Fellow Wikimedia Developers,
Matthias Mullie has been working hard to refactor the backend of mediawiki/extensions/ArticleFeedbackv5 to add proper sharding support.
The original approach that he took was to rely on RDBStore that was first introduced in Change-Id: Ic1e38db3d325d52ded6d2596af2b6bd3e9b870fe https://gerrit.wikimedia.org/r/#/c/16696 by Aaron Schulz.
Asher Feldman, Tim Starling and myself reviewed the new class RDBStore and determined that it wasn't really the best approach for our current technical architecture and database environment. Aaron Schulz had a lot of really good ideas included in RDBStore, but it just seemed like it wasn't a great fit right now. We decided collectively to abandon the RDBStore work permanently at this time.
So, we're now left with the need to provide Matthias Mullie with some direction on what is the best solution for the ArticleFeedbackv5 refactor.
One possible solution would be to create a new database cluster for this type of data. This cluster would be solely for data that is similar to Article Feedback's and that has the potential of being spammy in nature. The MediaWiki database abstraction layer could be used directly via a call to the wfGetDB() function to retrieve a Database object. A read limitation with this approach will be particularly evident when we require a complex join. We will need to eliminate any cross-shard joins.
The reality is that Database Sharding is a very useful technology, but like other approaches, there are many factors to consider that ensure a successful implementation. Further, there are some limitations and Database Sharding will not work well for every type of application.
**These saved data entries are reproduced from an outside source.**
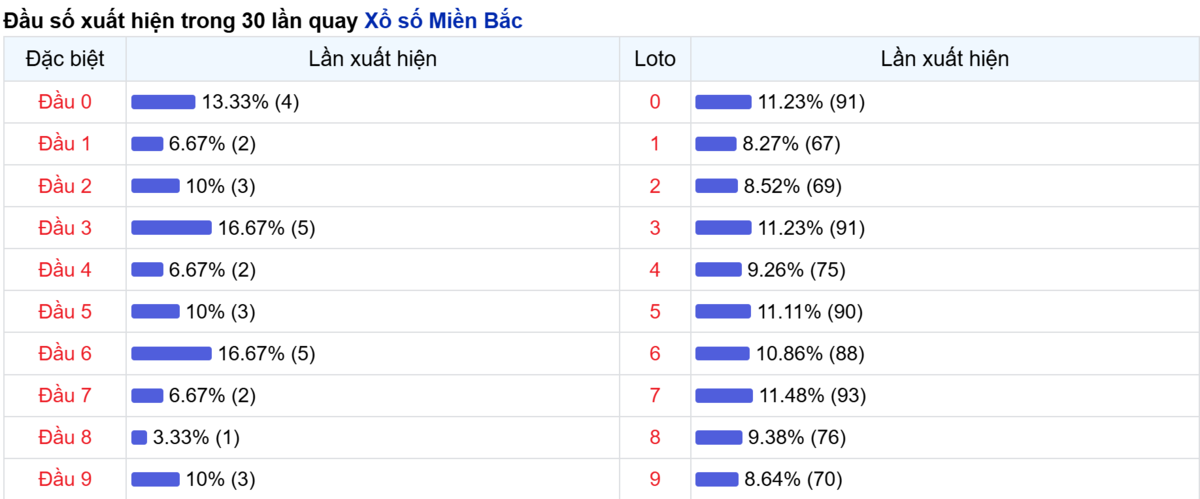Click the Đầu 9 row label
Image resolution: width=1200 pixels, height=499 pixels.
pos(65,479)
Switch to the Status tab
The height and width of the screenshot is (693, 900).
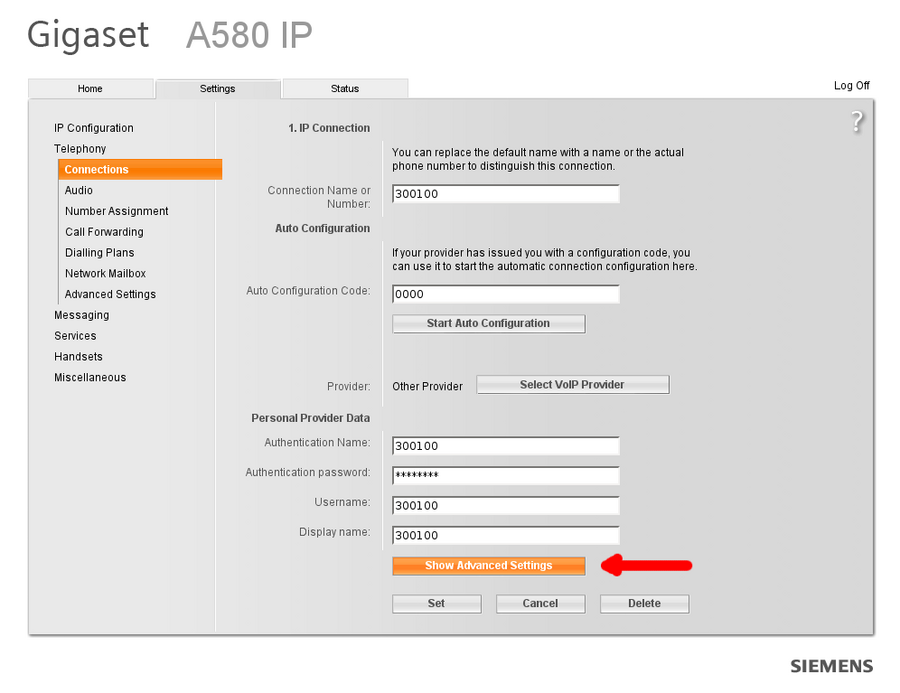tap(344, 88)
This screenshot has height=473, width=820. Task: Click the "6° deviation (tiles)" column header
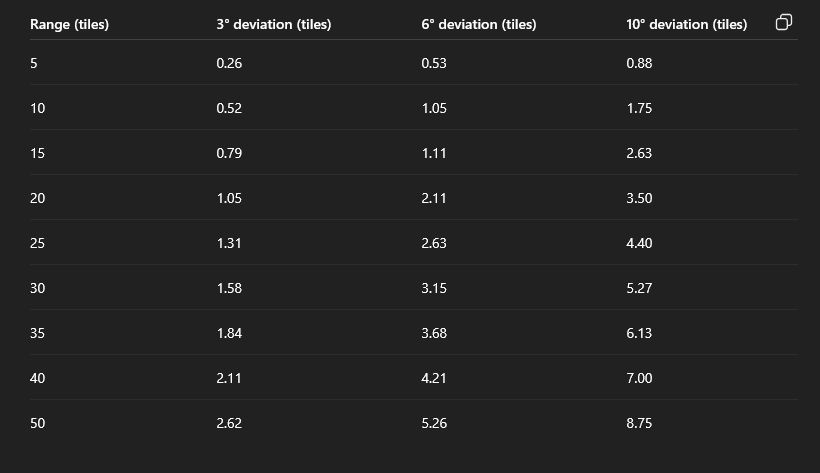pyautogui.click(x=478, y=24)
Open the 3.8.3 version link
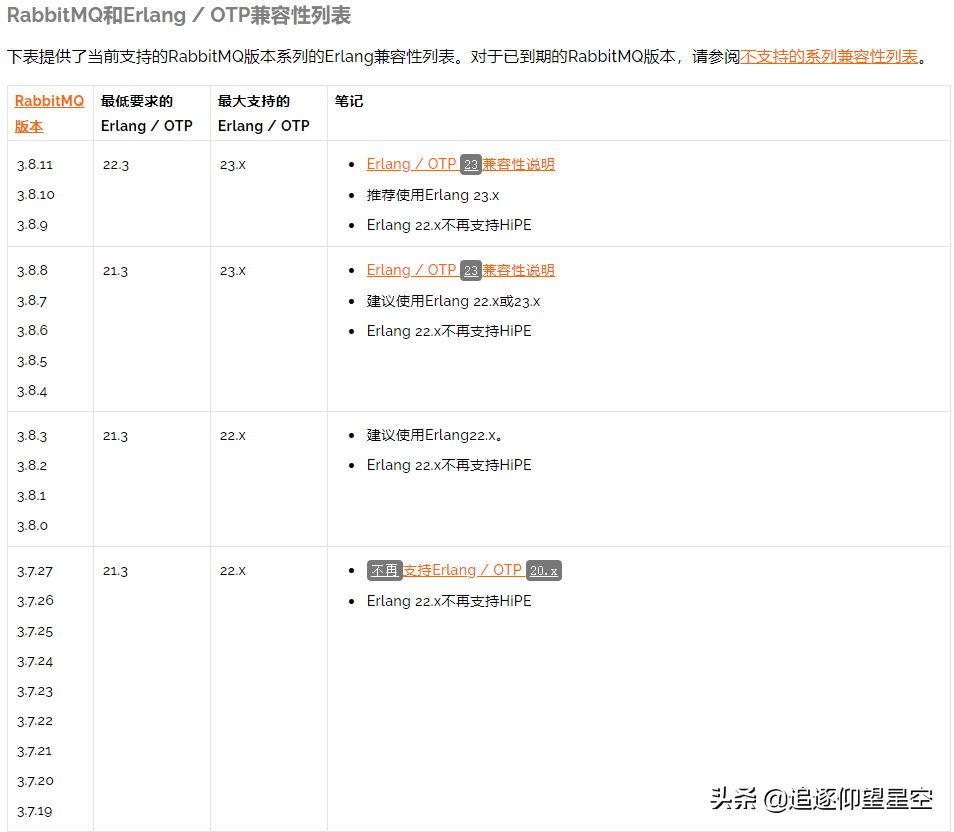The image size is (954, 832). pos(32,435)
So, to this point when we truly implement sharding in the future it will more than likely be benificial to focus on place in core mediawiki where it will have the greatest impact, such as the pagelinks and revision tables.
— Patrick
I'm seconding that recommendation to be clear. More specifically, I'd suggest that the AFT classes have two new protected methods: * getSlaveDB() - wrapper for wfGetLBFactory()->getExternalLB( $wgArticleFeedBackCluster )->getConnection( DB_SLAVE, array(), $wikiId ) * getMasterDB() - wrapper for wfGetLBFactory()->getExternalLB( $wgArticleFeedBackCluster )->getConnection( DB_MASTER, array(), $wikiId ) The wrappers could also handle the case where the cluster is the usual wiki cluster as well (e.g. good old wfGetDB()).
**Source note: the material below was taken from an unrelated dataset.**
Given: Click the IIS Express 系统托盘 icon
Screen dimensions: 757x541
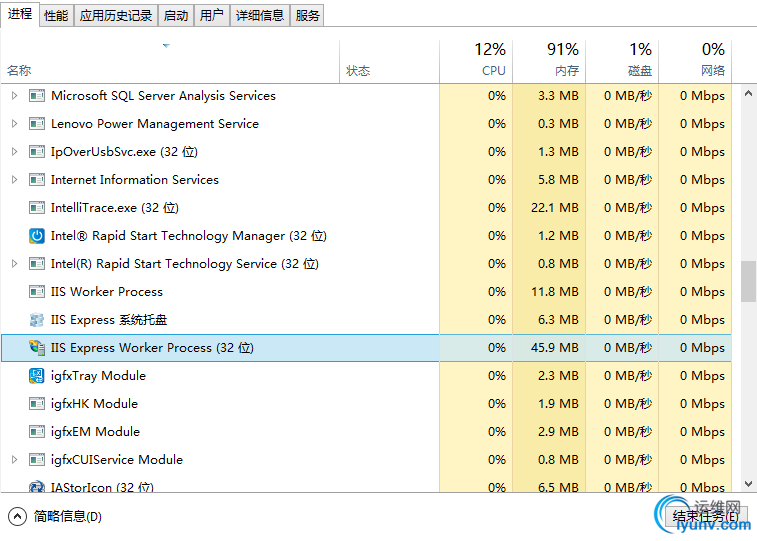Looking at the screenshot, I should point(37,320).
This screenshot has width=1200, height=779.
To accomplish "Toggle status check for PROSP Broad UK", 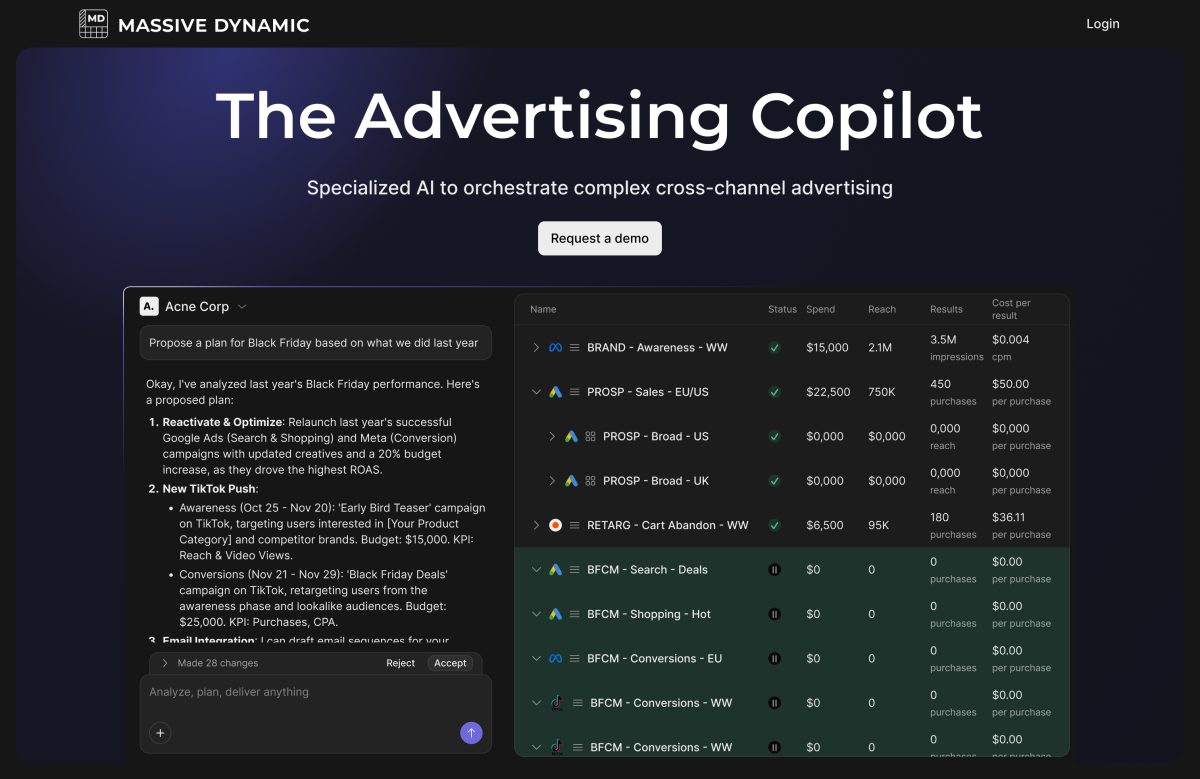I will tap(774, 481).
You could then swap out the current wfGetDB() calls with these methods. It might be easiest to start with the current AFT, do this, and fix up the excessive queries write queries rather that try to convert the AFT5 code that used sharding. The name of the cluster would be an AFT configuration variable (e.g. $wgArticleFeedBackCluster = 'external-aft' ).
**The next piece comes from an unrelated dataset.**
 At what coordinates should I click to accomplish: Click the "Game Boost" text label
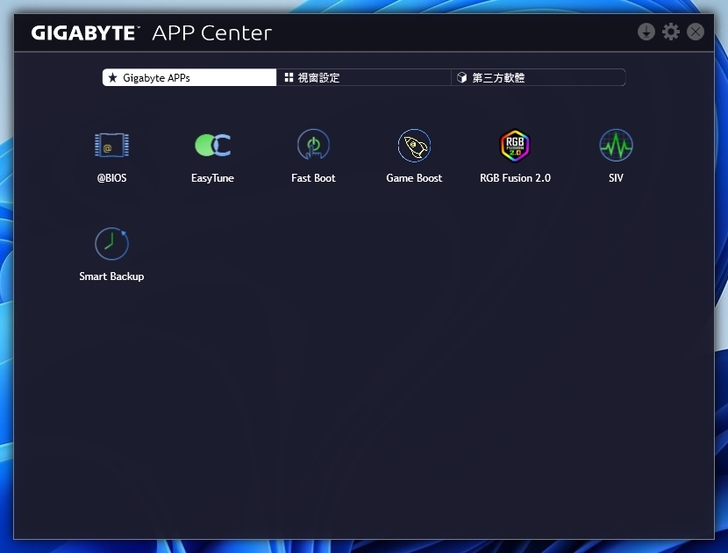[414, 178]
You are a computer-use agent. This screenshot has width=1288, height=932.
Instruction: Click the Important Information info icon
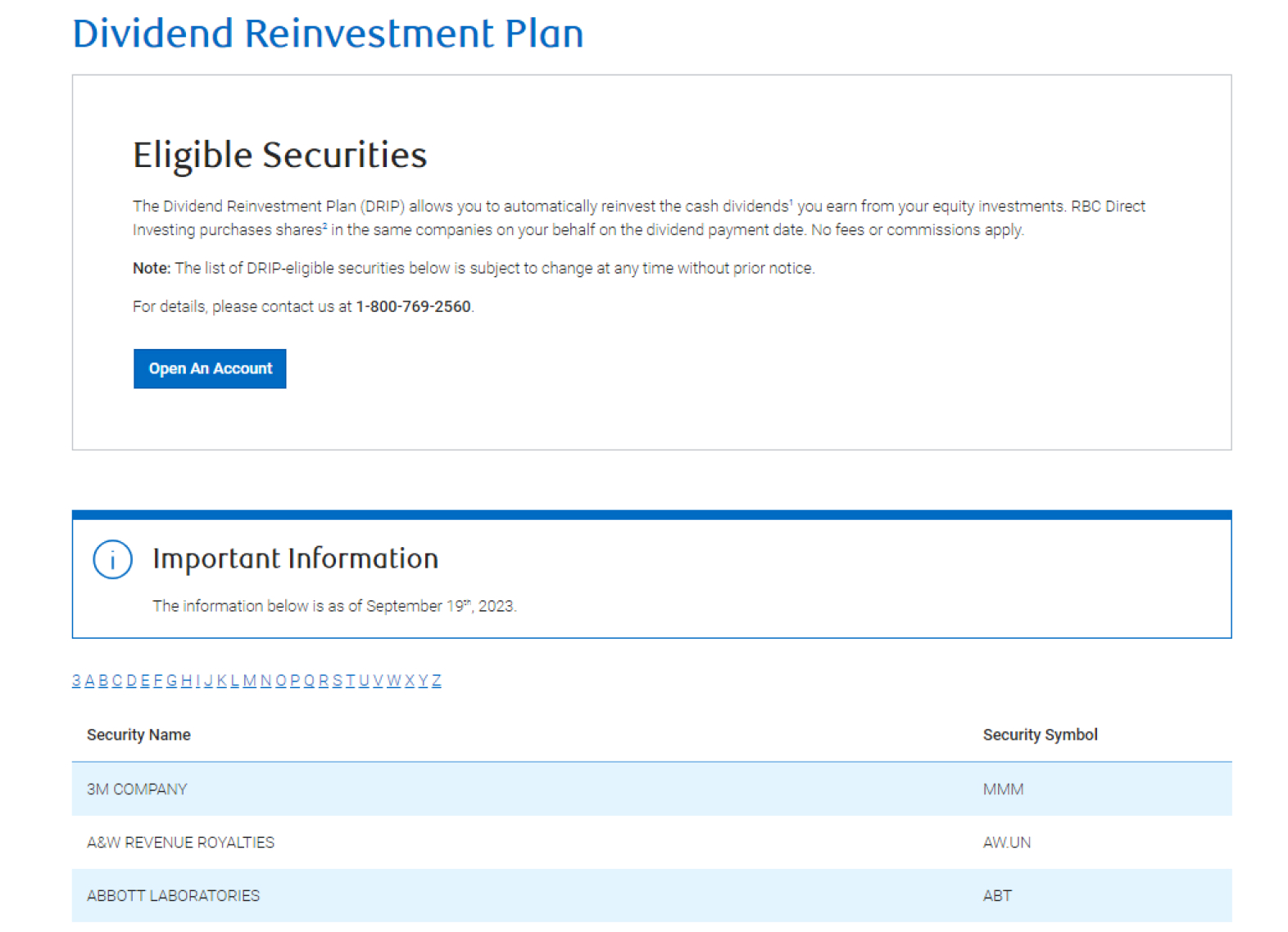click(x=112, y=559)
This works by adding the new 'external-aft' cluster to the 'externalLoads' portion of the load balancer configuration. It may make sense to give the cluster a non-AFT specific name though (like 'external-1'), since I assume other extensions would use it. Maybe the clusters could be named after philosophers to be more interesting...
One could instead use wfGetDB( index, array(), 'extension-aft' ), though this would be a bit hack since: a) A wiki ID would be used as an external cluster name where there is no wiki b) The actual wiki IDs would have to go into table names or a column
-- View this message in context: http://wikimedia.7.n6.nabble.com/Refactor-of-mediawiki-extensions-ArticleFee... Sent from the Wikipedia Developers mailing list archive at Nabble.com.
On Dec 5, 2012, at 12:43 PM, Patrick Reilly preilly@wikimedia.org wrote:
Fellow Wikimedia Developers,
Matthias Mullie has been working hard to refactor the backend of mediawiki/extensions/ArticleFeedbackv5 to add proper sharding support.
The original approach that he took was to rely on RDBStore that was first introduced in Change-Id: Ic1e38db3d325d52ded6d2596af2b6bd3e9b870fe https://gerrit.wikimedia.org/r/#/c/16696 by Aaron Schulz.
Asher Feldman, Tim Starling and myself reviewed the new class RDBStore and determined that it wasn't really the best approach for our current technical architecture and database environment. Aaron Schulz had a lot of really good ideas included in RDBStore, but it just seemed like it wasn't a great fit right now. We decided collectively to abandon the RDBStore work permanently at this time.
:-( I'm going through all the stages of grief right now. In a few moments, I'll hit "acceptance"
So, we're now left with the need to provide Matthias Mullie with some direction on what is the best solution for the ArticleFeedbackv5 refactor.
One possible solution would be to create a new database cluster for this type of data. This cluster would be solely for data that is similar to Article Feedback's and that has the potential of being spammy in nature. The MediaWiki database abstraction layer could be used directly via a call to the wfGetDB() function to retrieve a Database object. A read limitation with this approach will be particularly evident when we require a complex join. We will need to eliminate any cross-shard joins.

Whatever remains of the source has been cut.